PD: We’re told it’s really not that hot but not being used to it, we walk to the river to welcome the breeze and escape from the heat and humidity. The sound of the Mississippi is a relaxing distraction from the clamour of the city behind me, in spite of its aggressive swells and ripping currents.

Being in the Crescent City to research the relation of performance to the city has made me focus on the way the city performs itself, so to speak, more than I have previously (I have been here twice before, in 2013 and 2016). Walking through the city across the last few days, I have been struck by how different the noises of New Orleans are from those of London. Of course they share sounds of people and traffic but the machines that navigate New Orleans are different to London, and the focus of the noise of the people we have encountered seems different too.

The soundscape of the city is punctuated by the wail of sirens, by the invasive claxon of fairground organ music from Steamboat Natchez, by the horns of trains and ships.

I had forgotten how loudly the streetcars clang and clatter.


SA: As we walk through the city, we begin to make a series of audio recordings. These are tentative steps, we are beginning a practice here, a method of attending to a city. We begin, aware of the importance of both purpose and accident. There are sounds that we seek out, the horn sounded on boats on the river, a bustling market, an apparently empty street, music spilling out of bars as we pass, and our feet on the changing surfaces of the city. In other recordings, we have less purpose, we begin uncertain of what we will find.

In one early recording, we’re on Bourbon Street, there’s a live band on the street just ahead of us. We press record, and continue walking down the street. As we walk, I am acutely aware of listening to the sounds of the street: the sound of the band as we near, pass by and cross the street, and the quiet once we leave the Street.

The following day, we are at the river, standing at railings, watching boats navigate the curve of the river, the crescent that gives the Crescent City its name. This time, I am recording with headphones, listening for audio levels, and hearing, with augmented clarity, the steady thrum of the engines the lapping of waves that grower louder in the wake of each passing boat. There are three, perhaps four cyclists who stop at the railing for a time and, later, cycle in what seem indolent circles in an empty industrial hanger. They ring the high cycle bells a few times, there are snatches of conversation, but it’s not possible to hear the words.
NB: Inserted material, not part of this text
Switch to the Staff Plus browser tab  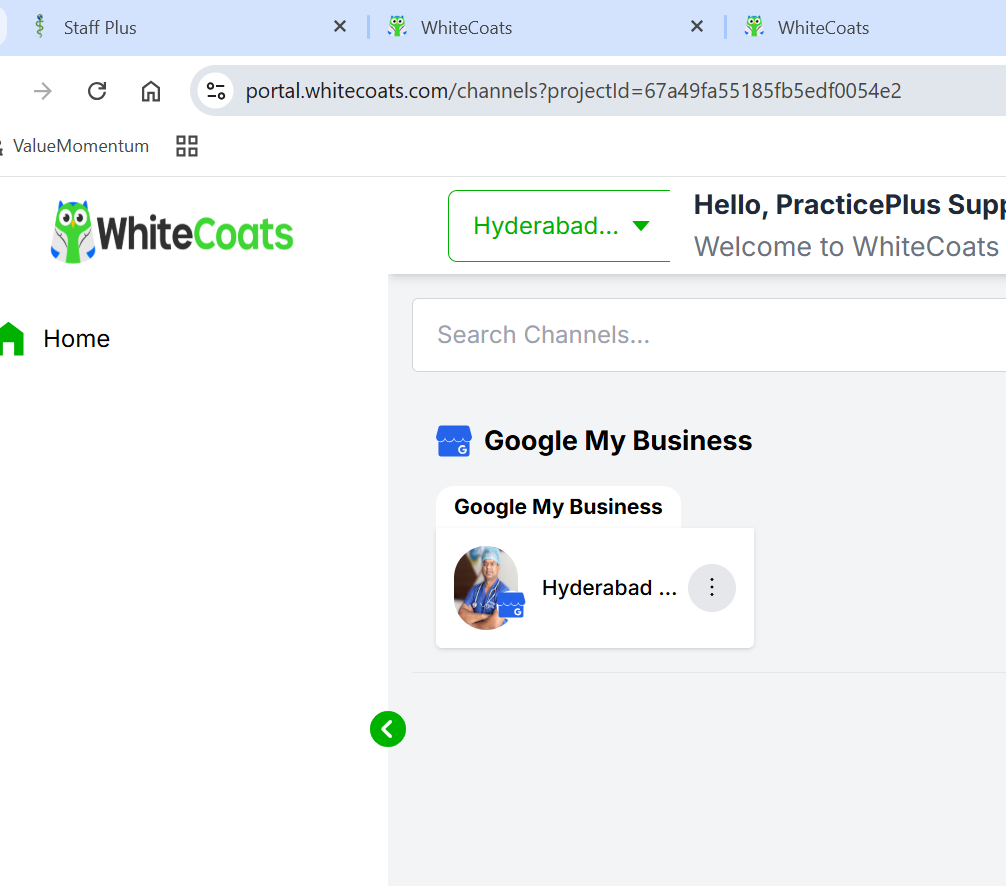[x=100, y=28]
Through these sounds, we begin to sense the work on the river, work with and against the current of the river. A man walks by, greets us and stops a while to talk. He pilots a boat at Baton Rouge. He points out the turn of the boats on the water, the effort the pilots make to stop each one heading into the side of the river, right where we stand. I listen again to the lapping of waves, struck by the weight of each against the edge, to which we stand.
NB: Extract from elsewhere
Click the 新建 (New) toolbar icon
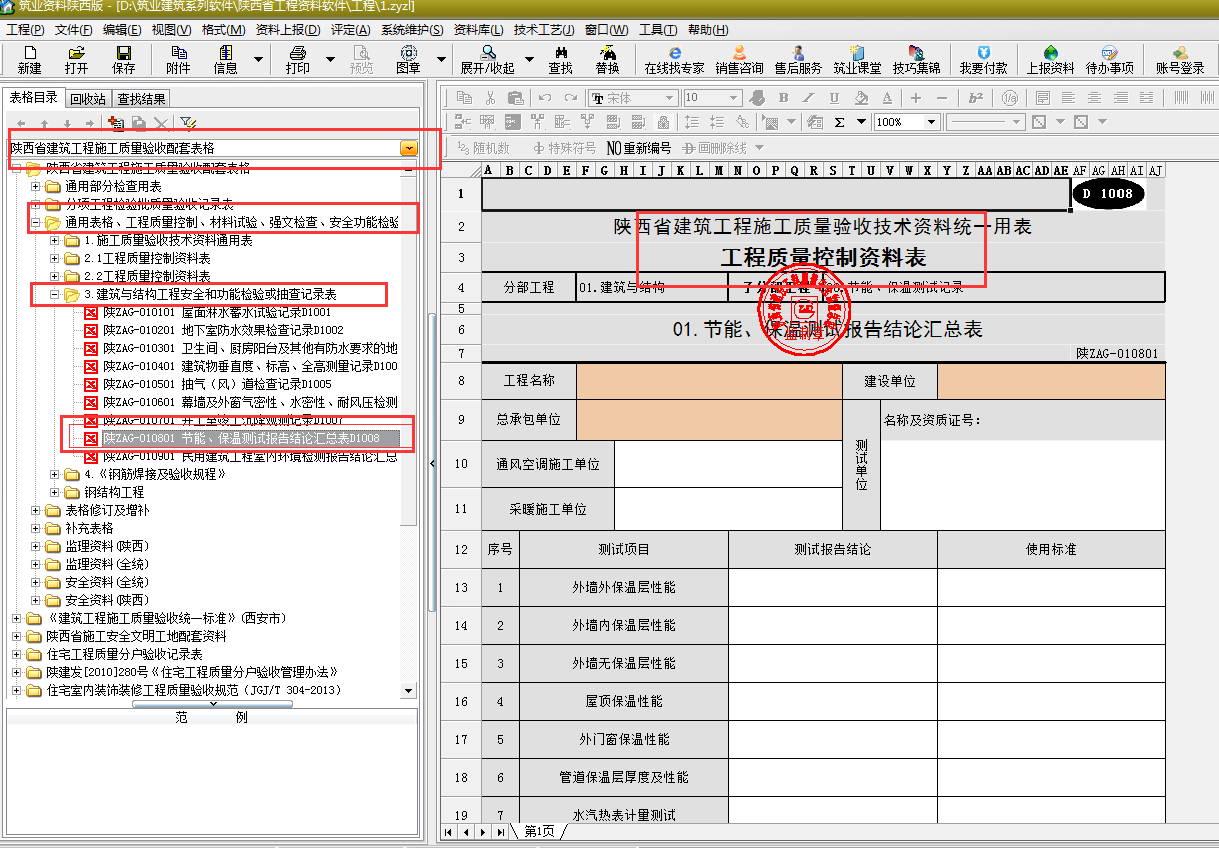 29,59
I become aware that, as we record, so we attend to the sounds of a place, in ways that I find continue long after we stop a recording. To think about recording becomes an act of listening, of wondering about the openness and selection of what we collect, of wondering how we will come to understand these walks in the days ahead and in moment of listening back, listening again, listening to the city both here and, afterwards, from afar.